Suppressor variables can influence model predictions without being dependent on the target outcome, and they pose a significant challenge for Explainable AI (XAI) methods. These variables may cause false-positive feature attributions, undermining the utility of explanations. Although effective remedies exist for linear models, their extension to non-linear models and instance-based explanations has remained limited. We introduce PatternLocal, a novel XAI technique that addresses this gap. PatternLocal begins with a locally linear surrogate, e.g., LIME, KernelSHAP, or gradient-based methods, and transforms the resulting discriminative model weights into a generative representation, thereby suppressing the influence of suppressor variables while preserving local fidelity. In extensive hyperparameter optimization on the XAI-TRIS benchmark, PatternLocal consistently outperformed other XAI methods and reduced false-positive attributions when explaining non-linear tasks, thereby enabling more reliable and actionable insights. We further evaluate PatternLocal on an EEG motor imagery dataset, demonstrating physiologically plausible explanations.
Paper Structure (71 sections, 50 equations, 19 figures, 7 tables)

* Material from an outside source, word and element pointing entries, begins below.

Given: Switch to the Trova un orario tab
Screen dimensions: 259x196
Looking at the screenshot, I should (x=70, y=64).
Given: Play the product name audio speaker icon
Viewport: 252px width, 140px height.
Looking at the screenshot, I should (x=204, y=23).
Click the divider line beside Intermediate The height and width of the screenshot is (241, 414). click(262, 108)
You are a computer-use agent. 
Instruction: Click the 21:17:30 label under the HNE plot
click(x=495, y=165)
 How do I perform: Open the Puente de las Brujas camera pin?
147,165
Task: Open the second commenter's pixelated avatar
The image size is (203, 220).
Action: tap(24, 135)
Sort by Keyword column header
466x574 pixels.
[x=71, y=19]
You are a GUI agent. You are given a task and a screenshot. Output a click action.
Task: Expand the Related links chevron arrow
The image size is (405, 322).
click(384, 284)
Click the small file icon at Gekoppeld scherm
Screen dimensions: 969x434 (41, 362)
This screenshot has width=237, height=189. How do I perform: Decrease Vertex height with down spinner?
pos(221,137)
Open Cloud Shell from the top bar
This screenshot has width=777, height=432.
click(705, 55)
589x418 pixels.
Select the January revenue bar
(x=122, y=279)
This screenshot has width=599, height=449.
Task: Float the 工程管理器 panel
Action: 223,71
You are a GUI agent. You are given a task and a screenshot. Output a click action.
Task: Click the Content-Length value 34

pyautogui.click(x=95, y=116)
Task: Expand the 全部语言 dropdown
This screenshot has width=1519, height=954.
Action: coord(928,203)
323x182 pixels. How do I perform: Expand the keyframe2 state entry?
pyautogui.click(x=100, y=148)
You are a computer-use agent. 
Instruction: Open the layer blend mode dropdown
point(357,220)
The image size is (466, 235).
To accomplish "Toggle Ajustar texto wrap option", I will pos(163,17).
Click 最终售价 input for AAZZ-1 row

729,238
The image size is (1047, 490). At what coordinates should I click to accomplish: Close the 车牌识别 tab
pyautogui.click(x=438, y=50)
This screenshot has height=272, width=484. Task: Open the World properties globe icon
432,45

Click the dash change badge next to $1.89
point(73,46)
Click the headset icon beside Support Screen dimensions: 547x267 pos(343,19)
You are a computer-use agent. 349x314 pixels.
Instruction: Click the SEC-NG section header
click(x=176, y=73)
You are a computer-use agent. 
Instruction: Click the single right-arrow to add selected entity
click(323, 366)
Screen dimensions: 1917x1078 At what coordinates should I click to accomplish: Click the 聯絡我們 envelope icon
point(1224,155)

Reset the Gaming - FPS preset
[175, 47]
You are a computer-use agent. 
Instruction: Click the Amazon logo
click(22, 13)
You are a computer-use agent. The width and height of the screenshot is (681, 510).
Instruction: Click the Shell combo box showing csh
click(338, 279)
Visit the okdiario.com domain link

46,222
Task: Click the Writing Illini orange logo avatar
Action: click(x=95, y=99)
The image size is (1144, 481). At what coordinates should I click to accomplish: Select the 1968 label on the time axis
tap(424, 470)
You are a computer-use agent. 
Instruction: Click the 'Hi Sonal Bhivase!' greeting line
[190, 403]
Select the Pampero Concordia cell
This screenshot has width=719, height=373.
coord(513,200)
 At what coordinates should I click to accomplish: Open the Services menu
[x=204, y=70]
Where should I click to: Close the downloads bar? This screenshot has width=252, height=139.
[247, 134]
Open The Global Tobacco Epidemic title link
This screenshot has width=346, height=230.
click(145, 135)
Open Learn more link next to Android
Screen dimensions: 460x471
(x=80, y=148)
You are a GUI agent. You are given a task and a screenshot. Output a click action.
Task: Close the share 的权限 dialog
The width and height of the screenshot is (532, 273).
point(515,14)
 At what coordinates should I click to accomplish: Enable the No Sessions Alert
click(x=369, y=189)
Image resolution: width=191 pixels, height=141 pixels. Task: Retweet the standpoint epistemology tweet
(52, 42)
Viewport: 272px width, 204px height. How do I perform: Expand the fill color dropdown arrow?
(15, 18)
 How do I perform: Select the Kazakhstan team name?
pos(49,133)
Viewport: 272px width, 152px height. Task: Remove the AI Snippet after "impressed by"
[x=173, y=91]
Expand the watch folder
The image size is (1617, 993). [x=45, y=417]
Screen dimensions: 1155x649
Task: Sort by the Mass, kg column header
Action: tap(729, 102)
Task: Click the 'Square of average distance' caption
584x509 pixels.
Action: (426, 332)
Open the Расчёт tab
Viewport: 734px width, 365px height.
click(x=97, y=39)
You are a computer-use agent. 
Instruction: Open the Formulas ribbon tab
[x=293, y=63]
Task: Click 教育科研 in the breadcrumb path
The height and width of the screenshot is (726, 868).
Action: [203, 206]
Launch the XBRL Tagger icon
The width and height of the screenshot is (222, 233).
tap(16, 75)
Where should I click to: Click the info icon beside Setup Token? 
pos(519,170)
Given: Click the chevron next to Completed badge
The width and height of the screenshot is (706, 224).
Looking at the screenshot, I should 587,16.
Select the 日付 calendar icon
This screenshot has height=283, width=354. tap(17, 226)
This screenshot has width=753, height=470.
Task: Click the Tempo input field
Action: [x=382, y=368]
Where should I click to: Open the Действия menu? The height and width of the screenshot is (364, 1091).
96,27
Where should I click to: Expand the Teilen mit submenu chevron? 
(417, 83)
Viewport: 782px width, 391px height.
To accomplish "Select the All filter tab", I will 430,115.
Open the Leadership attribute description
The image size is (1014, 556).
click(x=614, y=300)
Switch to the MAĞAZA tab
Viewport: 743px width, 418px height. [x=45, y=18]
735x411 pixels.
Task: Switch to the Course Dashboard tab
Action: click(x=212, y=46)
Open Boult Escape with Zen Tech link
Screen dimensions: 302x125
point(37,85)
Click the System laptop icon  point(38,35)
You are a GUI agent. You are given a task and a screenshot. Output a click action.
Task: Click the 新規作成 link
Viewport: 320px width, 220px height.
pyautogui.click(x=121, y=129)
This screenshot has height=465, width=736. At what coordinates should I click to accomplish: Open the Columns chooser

This paper contains 71 sections, 50 equations, 19 figures, 7 tables.

Figures (19)

  • Figure 1: Conceptual step-by-step overview of how the PatternLocal method generates local explanations. A classifier is trained on the dataset (a), with both the dataset and the model’s decision boundary visualized in a 2D projection. Many XAI methods produce importance maps (c) through local linearization (e.g., LIME, KernelSHAP). PatternLocal enhances this process by transforming the local discriminative surrogate into a generative explanation (d), thereby reducing the influence of irrelevant or misleading features. The resulting importance maps (c–d) can be directly compared with the ground-truth attributions (b).
  • Figure 2: Feature–importance comparison on the XOR toy problem. We draw $2\,500$ i.i.d. samples from the generative process of \ref{['eq:toy_data_generation']}, so the label depends solely on the interaction between $x_1$ and $x_2$, while $x_3$ is a suppressor that carries no marginal predictive signal. Each plot shows $(x_1,x_2)$ pairs, colored by the local normalized feature importance that four XAI methods assign to the suppressor variable $x_3$ when applied to the smooth classifier. Every plot reports the empirical mean magnitude of this attribution across all test points. Whereas LIME, KernelSHAP, and Gradient all attribute substantial importance to $x_3$, PatternLocal correctly drives the attribution of $x_3$ to (almost) zero.
  • Figure 3: Examples of $64 \times 64$ instances from the XAI-TRIS Benchmark across six different scenario types. Each row represents a distinct structural pattern (LIN, XOR, RIGID), and each column pair shows a binary label class ($y = 0$ and $y = 1$) along with the corresponding instance and attribution mask. On the right (\ref{['fig:example-data-a']}), correlated noise introduces a spurious suppressor effect, while on the left (\ref{['fig:example-data-b']}), white noise does not.